For those who fought in the Civil War, survival did not always mean prosperity. The smoke cleared, the armies moved on, but the war lived on in their bodies. Krieger was one of those people, and his life was filled with complications and contradictions. He was an immigrant who succeeded in serving his adopted country, only to fail in postbellum business. He was a respected officer and social leader who tarnished his reputation due to personal indecency. He was an active man who died while unable to move. His story is the story of a lingering war—the one fought long after the guns went silent.
Danny Brennan is a PhD candidate at West Virginia University who works as a seasonal ranger at Gettysburg National Military Park. He is interested in exploring the culture and experience of Union soldiers in war and memory.
Endnotes:
[1] Cleveland Leader, March 18, 1881.
[2] Cleveland Leader, October 25, 1878.
[3] “From the Seventh Regiment,” Western Reserve Chronicle, October 22, 1862.

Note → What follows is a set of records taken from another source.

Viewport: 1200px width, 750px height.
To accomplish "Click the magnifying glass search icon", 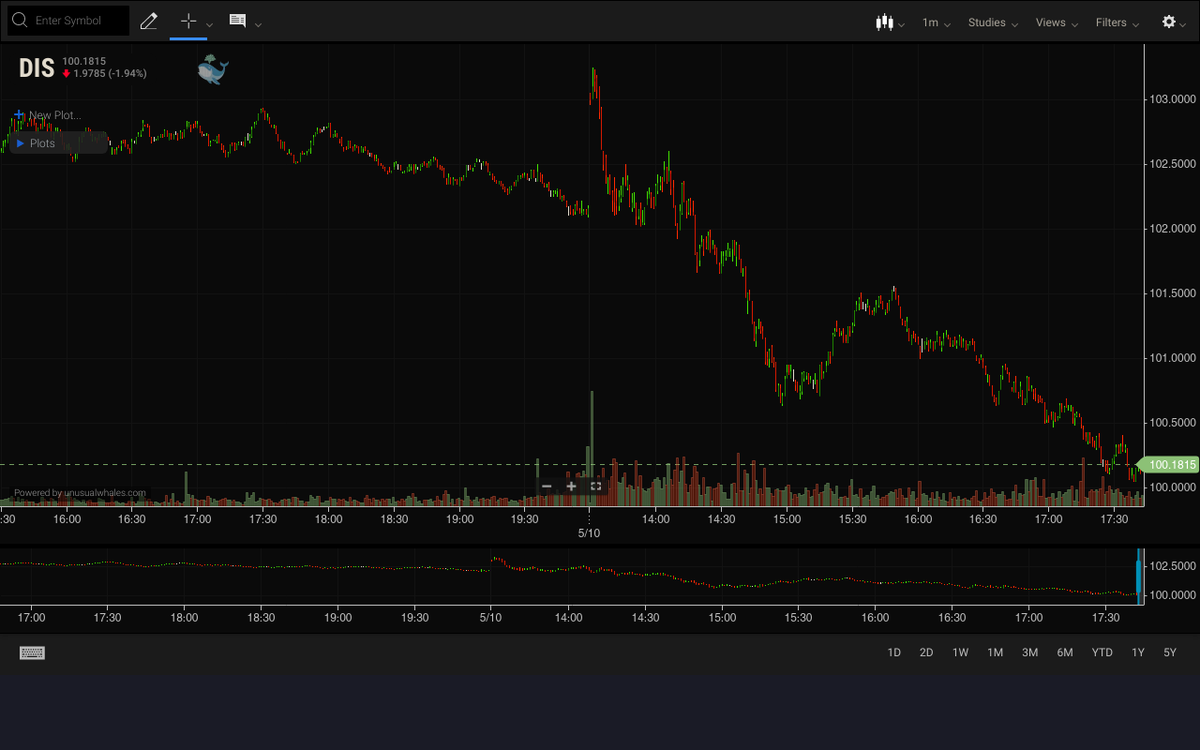I will point(18,19).
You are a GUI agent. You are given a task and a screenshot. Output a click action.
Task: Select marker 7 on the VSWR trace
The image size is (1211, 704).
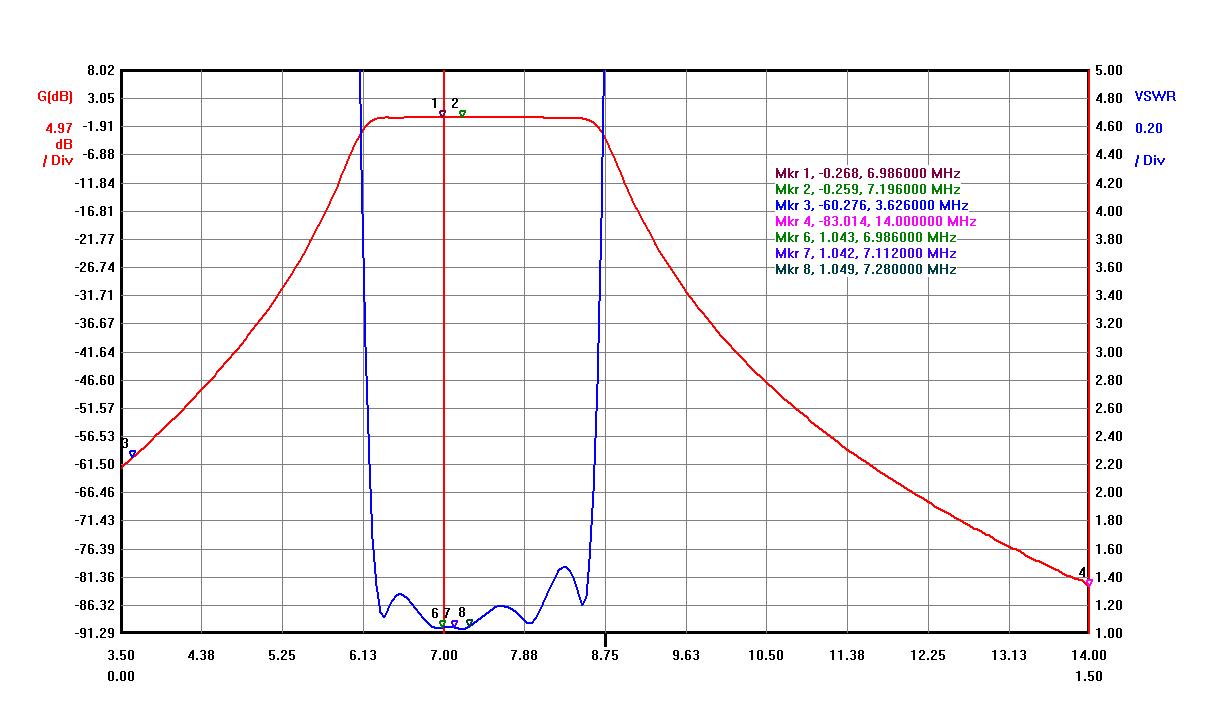tap(454, 623)
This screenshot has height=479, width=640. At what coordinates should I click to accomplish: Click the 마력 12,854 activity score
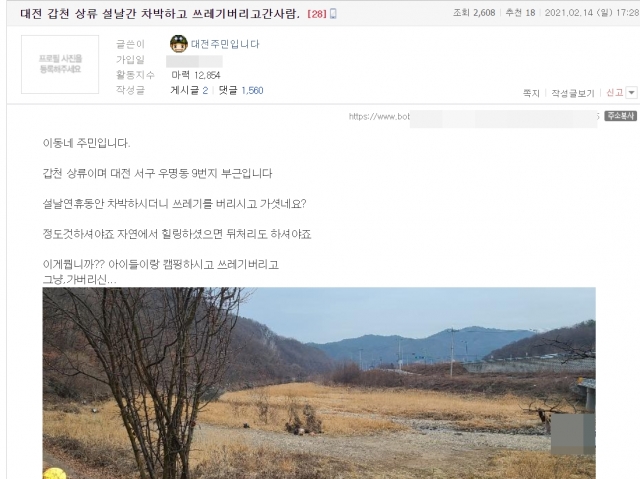pos(196,75)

[4] Cleveland Plain Dealer, January 9, 1861.
[5] R. S. Bower, “From the Seventh Regiment,” The Jeffersonian Democrat, October 3, 1862.
[6] “From the Army of the Potomac,” Cleveland Tri-Weekly Leader, November 11, 1862.
[7] Charles Tenney to Adelaide Case, September 21, 1862, Charles Tenney Civil War Letters, 1861-1863, Accession #11616, Albert H. Small Special Collections Library, University of Virginia, Charlottesville, Va (UVA).
[8] Charles Tenney to Adelaide Case, September 21, 1862, UVA.
[9] “From the Seventh Regiment,” Western Reserve Chronicle, October 22, 1862.
[10] OR, ser. I, vol. 19, pt. 1, 506.
[11] “A Veteran’s Funeral,” Cleveland Leader, March 18, 1881.
[12] Lawrence Wilson, Itinerary of the Seventh Ohio Volunteer Infantry (New York: The Neale Publishing Company, 1907), 290.
[13] Cleveland Leader, September 11, 1866.
[14] “The Saengerfest,” Evening Post, May 27, 1874.
[15] W.S. Robison & Co.’s Cleveland Directory, 1872-73 (Cleveland: W.S. Robison & Co., 1872), 281.
[16] Evening Post, August 12, 1878.
[17] Evening Post, October 16, 1862.
[18] “Bound Over for Trial,” Cleveland Leader, February 9, 1869.
[19] “A Veteran’s Funeral,” Cleveland Leader, March 18, 1881.